(Complete the following):
• a. List every method in the DummyEvaluationScores documentation below that takes a criterion as its argument.
• b. According to the DummyEvaluationScores documentation below, what does a higher blipp score indicate?

(Text excerpt):
::::
The evaluation scores for the dummy task. The scores include the frizz level and blipp score. A higher frizz level indicates more frizz, while a higher blipp score indicates better performance.

frizz_level: float the frizz level

blipp_score: float the blipp score

higher_is_better(criterion): Return whether higher is better for the given criterion.

bounds(criterion): Return the bounds for the given criterion.

store_best(criterion): Return whether to store the best score for the given criterion.

Note

The DummyEvaluationScores class is used to store the evaluation scores for the dummy task. The class also provides methods to determine whether higher is better for a given criterion, the bounds for a given criterion, and whether to store the best score for a given criterion.

criteria = ['frizz_level', 'blipp_score']

The evaluation criteria.

Returns:

List[str]: the evaluation criteria

Raises:

NotImplementedError – if the function is not implemented

Examples

>>> evaluation_scores = EvaluationScores()
>>> evaluation_scores.criteria
["criterion1", "criterion2"]

Note

This function is used to return the evaluation criteria.

frizz_level: float

blipp_score: float

static higher_is_better(criterion: str) → bool

Return whether higher is better for the given criterion.
::::
(Material provided):
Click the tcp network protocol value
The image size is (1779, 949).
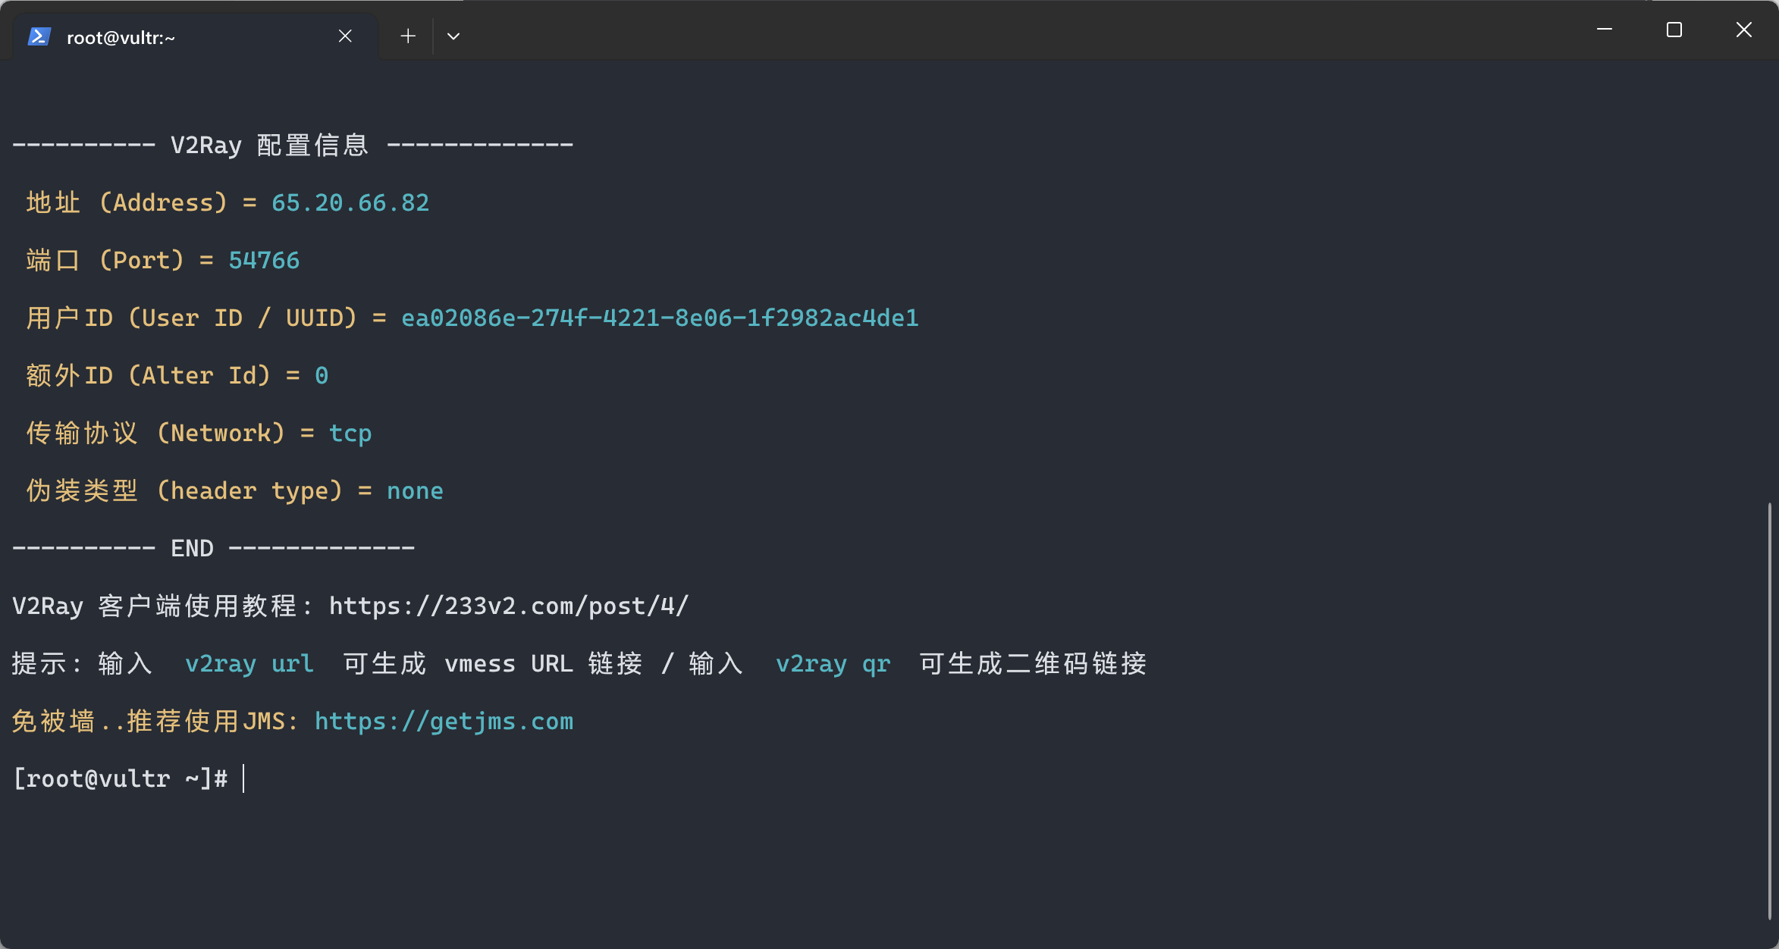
::::
(Results of the tasks):
• a.
- higher_is_better(criterion)
- bounds(criterion)
- store_best(criterion)

• b. A higher blipp score indicates better performance.